Radiological features of primary bone manifestations of ASPS have been described by Park et al. [7]: a common feature of all cases was bone destruction with poorly defined tumor margins. In many cases, ASPS is distinguishable at equal or slightly increased signal intensity relative to skeletal muscle on T1-weighted MRI with high and heterogeneous signal intensity apparent by T2-weighted MRI. Intravenous contrast medium results in strong, uniform enhancement of tumor imaging [8]. Serpentine flow voids due to peripheral feeding vessels and intratumoral vessels are characteristic findings to manifest tumor hypervascularity. In the case presented, intensive bone destruction activity and heterogeneous contrast enhancement of the right scapular soft tissue mass was consistent with the radiologic characteristics reported in the literature.

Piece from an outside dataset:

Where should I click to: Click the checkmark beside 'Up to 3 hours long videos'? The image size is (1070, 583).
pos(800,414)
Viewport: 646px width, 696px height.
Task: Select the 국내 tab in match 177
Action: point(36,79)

Only 2 previous reports of ASPS in the scapular region have been previously reported in the medical literature [9,10]. Radiologic findings reported in these cases were similar to ours: ill-defined osteolytic lesions were observed on plain radiographs, and an expansile bone tumor with large intra- and extraosseous soft tissue masses was observed on CT as well as moderately high signal intensity with foci of signal void corresponding to dilated blood vessels on T1- and T2-weighted MR images. The case presented is the third such case and includes extensive radiologic and scintigraphic findings. In conclusion, ASPS should be taken into consideration in the differential diagnosis of bone-originating highly vascularized soft tissue masses; characteristic features of the lesion (high-flow vascular structures and aggressive solid component) contribute to differentiating this entity from other hypervascular bone tumors such as rhabdomyosarcoma, hemangioendothelioma and hemangiopericytoma. The primary therapeutic approach consists of surgical exploration in combination with radiotherapy treatment.

All authors declare that they have no conflicts of interest.